Судьба гуманизма в XXI столетии

Специфика нашего исследования требует сочетания несочетаемого. Блуждая в лабиринтах давно забытых смыслов, мы не можем вообще никак не ориентироваться на спорные работы разного рода исследователей, занимавшихся до нас этими же самыми смыслами.

Но эти исследователи чаще всего не являются академическими. А значит, ориентируясь на них хоть в какой-то степени, мы рискуем, сами того не заметив, переместиться из сферы специфической научности в сферу художественной фантастики того или иного разлива.

Но если мы не рискнем и будем ориентироваться только на академические исследования, то гарантированно ни в чем не разберемся. Но главное даже не в этом. Главное в том, каким образом можно и должно вести отбраковку используемого материала. Где проходит граница между разного рода фантастическим новоделом, который категорически нельзя использовать в исследовании, и иным материалом, который необходимо использовать. Почему, к примеру, я считаю возможным использовать произведения Томаса Манна и категорически не желаю использовать произведения какого-нибудь Лавкрафта? Только ли потому, что Томас Манн — великий художник и великий философ, а Лавкрафт — среднекачественный фантазер?

Конечно, это имеет очень большое значение. Потому что великий художник, являющийся одновременно и великим философом, просто не может не обладать особого рода чувством собственного достоинства. В основе которого — благоговение перед Историей. Такое благоговение особо присуще великим художникам, являющимся еще и великими философами, в случае, если они сохраняют верность гуманистическим убеждениям. Поскольку Томас Манн не просто сохраняет верность этим убеждениям, но и посвящает себя развитию всего того, что связано с гуманизмом, он не может пренебрежительно относиться к истории. Он не может сказать себе самому: «Подумаешь! Изобрету-ка я здесь для услады читателя нечто этакое, никакого отношения к истории не имеющее, но легко выдаваемое за историю. Для вящей убедительности сошлюсь на несуществующие тайные рукописи. Ну пострадает при этом историческая достоверность — и что с того? В чем ее особая ценность? В том, что она повествует о реальном величии восходящего человека? Подумаешь, человек! Да нет в нем никакого величия! А раз его нет, то нет и никаких оснований для благоговения перед какой-то там историей какого-то обезьяноподобного презренного существа, зачем-то наделенного разумом».

Томас Манн так сказать не может. А Борхес — может. И Гессе может. И Майринк может. И... и... и...

■ Задания к упражнению ■
a) Повторите без изменений строки из записей, начиная со строки с «Image resolution: width=903, height=2576.» и заканчивая строкой с «Регистрация (144, 19)».
b) Продолжите текст о судьбе гуманизма в XXI столетии сразу после его последнего предложения.
Текст и записи никак друг с другом не связаны.

■ Данные для задания ■
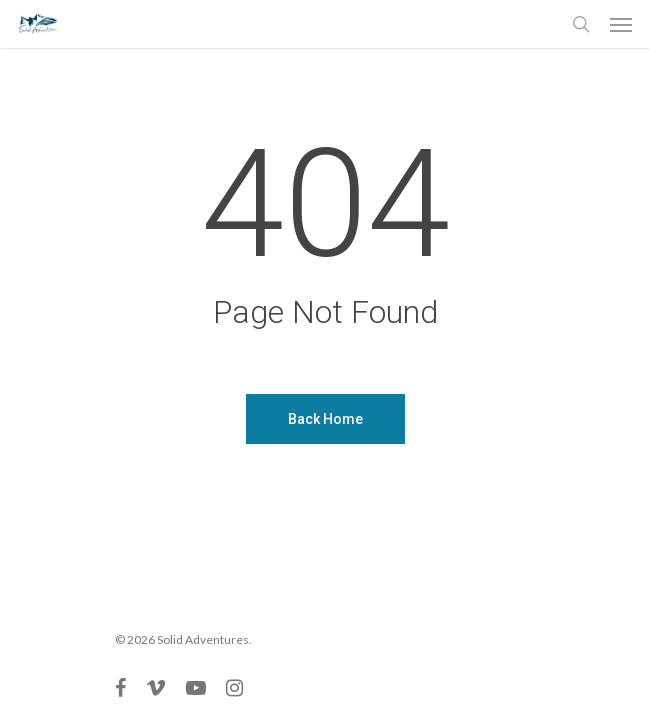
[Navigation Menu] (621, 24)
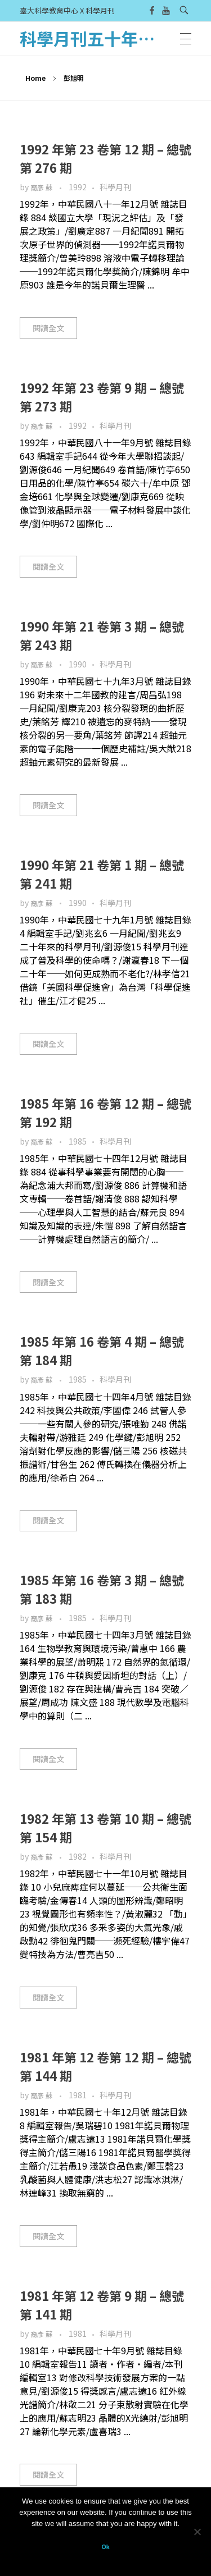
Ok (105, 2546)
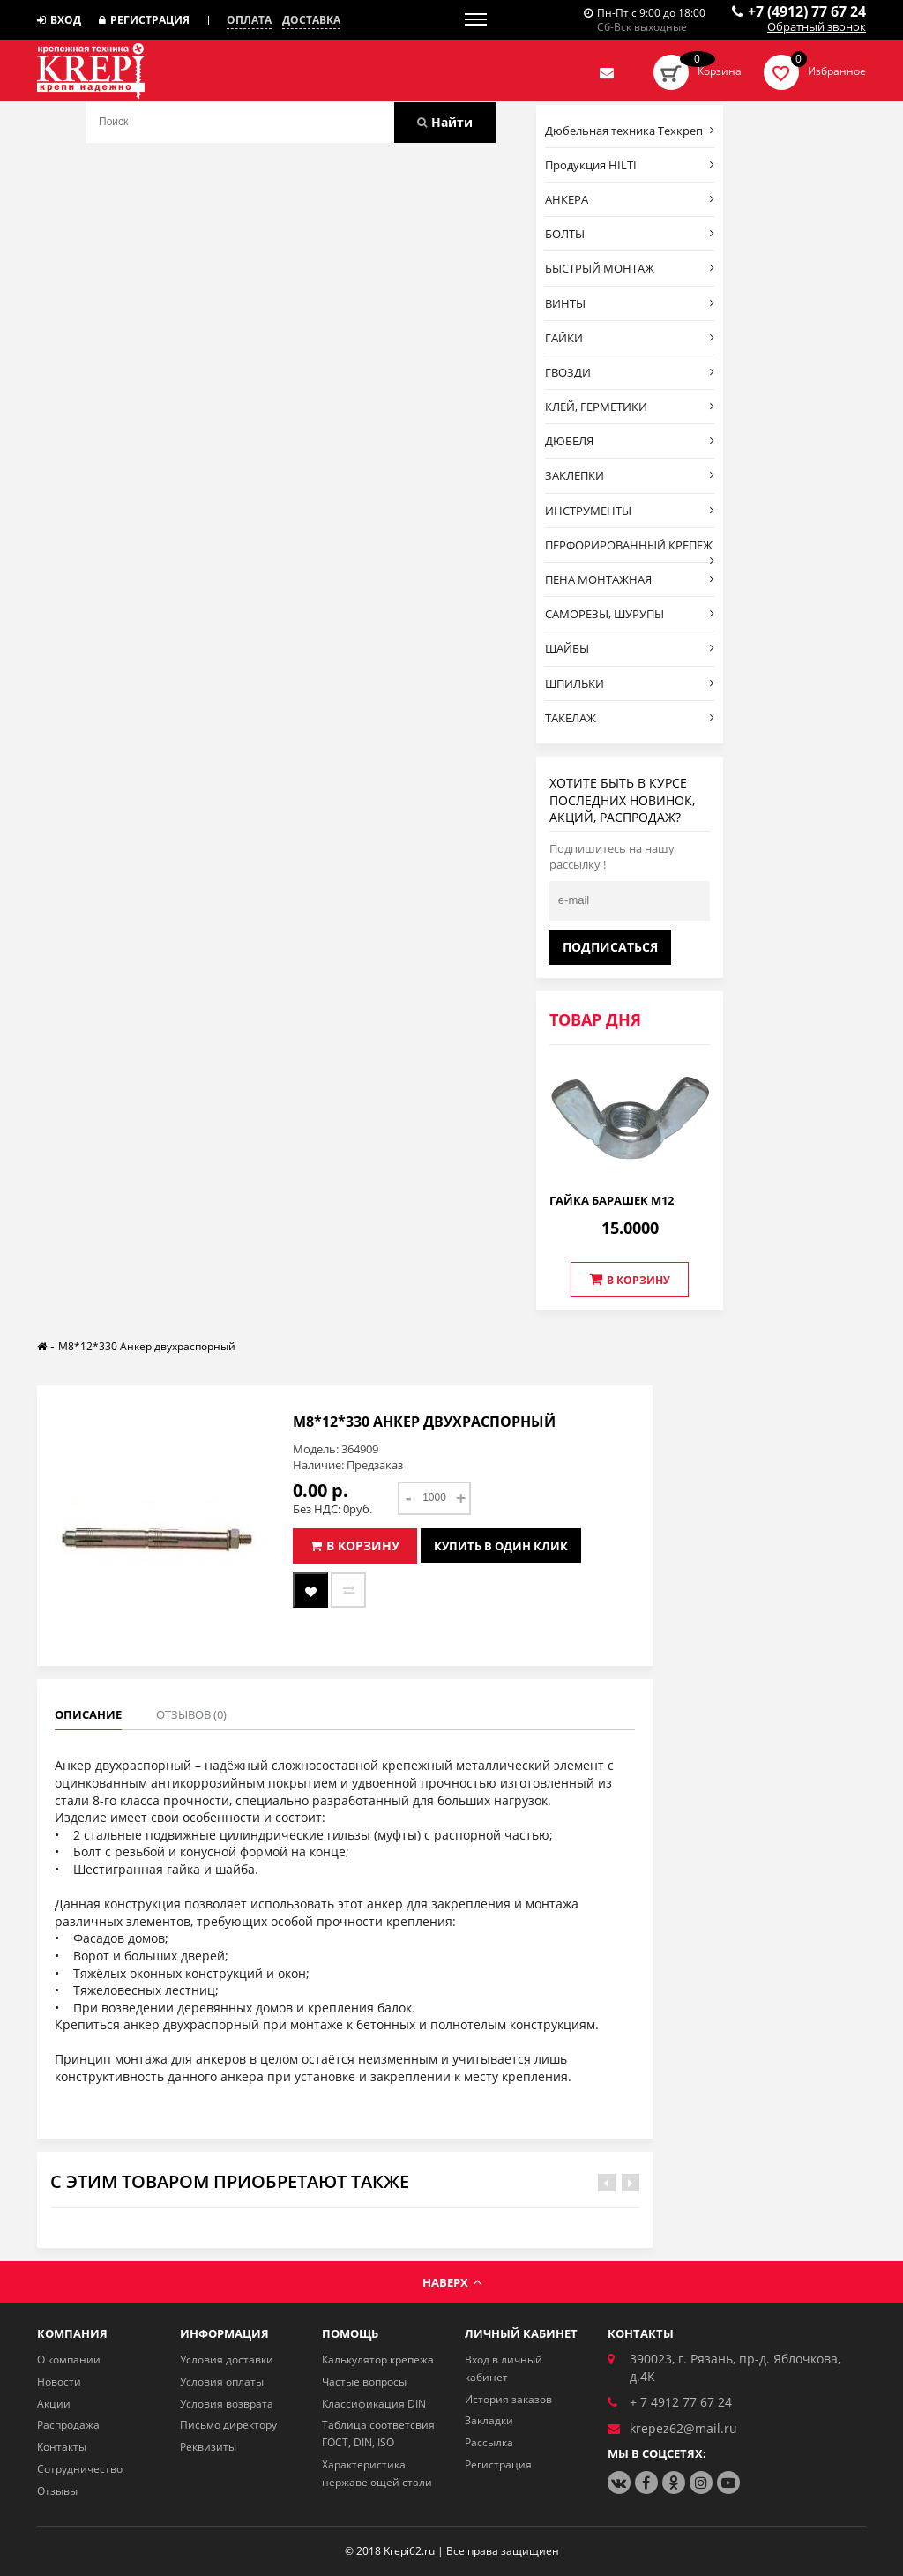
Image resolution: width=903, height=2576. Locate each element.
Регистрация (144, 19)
---
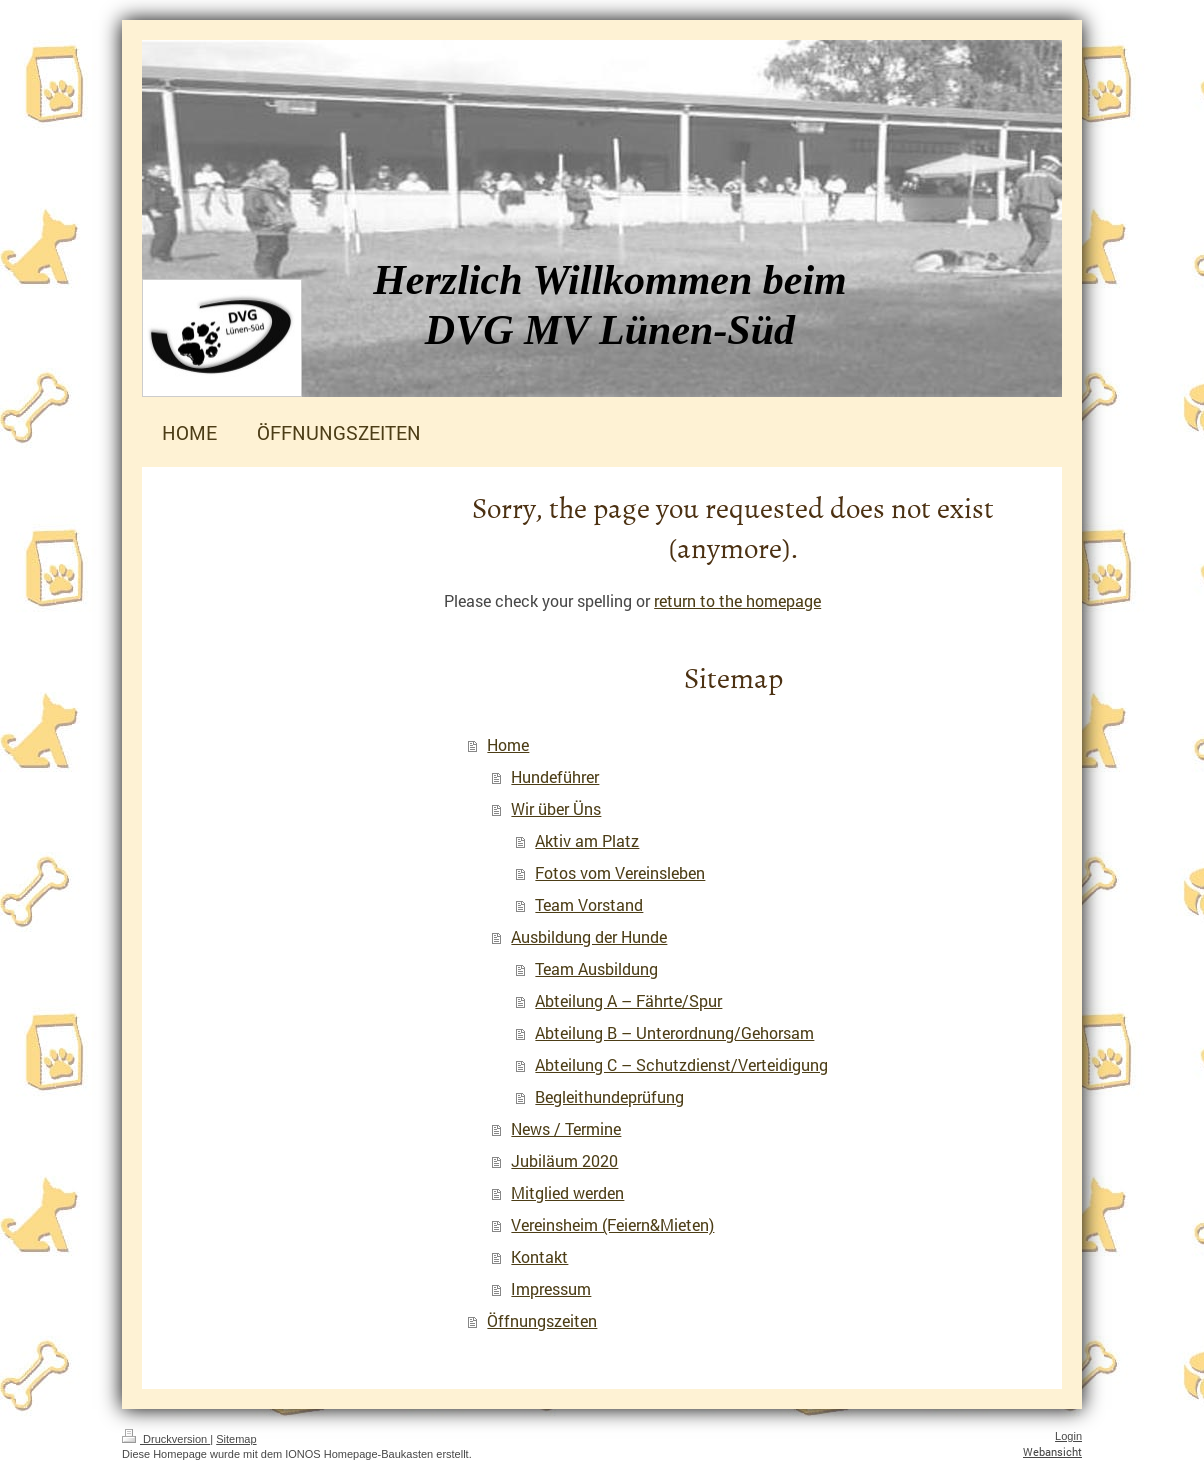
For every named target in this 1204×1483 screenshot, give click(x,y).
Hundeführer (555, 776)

■ Ответы ■
a)
Image resolution: width=903, height=2576. Locate each element.
Регистрация (144, 19)

b)
А поскольку, вдобавок к этому, каждый великий гуманист, являющийся одновременно и писателем, и философом, просто не может не быть эрудитом, то гуманистичность Томаса Манна, сочетаемая с его, из этой гуманистичности вытекающей, основательностью, является дополнительной гарантией того, что мы не утонем в трясине безосновательных художественных фантазий. И не окажемся смешными для самих этих фантазеров, которые в момент, когда мы начнем тонуть, будут нас, ухмыляясь, спрашивать: «А какого черта вы нам доверились?»

Черпая какие-то сведения из источников, не являющихся научными в полном смысле этого слова, мы, конечно же, должны сочетать использование этих источников с источниками другими, научными в полном смысле слова. Да, мы не сможем, в силу крайней специфичности предмета исследования, ограничиться использованием подобных источников. Но мы не имеем права не только пренебрегать ими, но даже уравнивать их с произведениями, сколь угодно серьезными, но в силу своей художественности просто обязанными вводить в свой образный ряд нечто произвольное наряду с тем, что можно назвать «исторически безусловным».

Бельгийский ученый Франц Валери Мари Кюмон (1868–1947) относится к числу очень немногих исследователей, безусловно авторитетных, не придававшихся фантазиям и достаточно широких для того, чтобы быть источником знаний, необходимых для проведения столь специфического исследования. Он и археолог, и философ, и специалист по истории религии. Причем во всех этих трех областях он — общепризнанный авторитет.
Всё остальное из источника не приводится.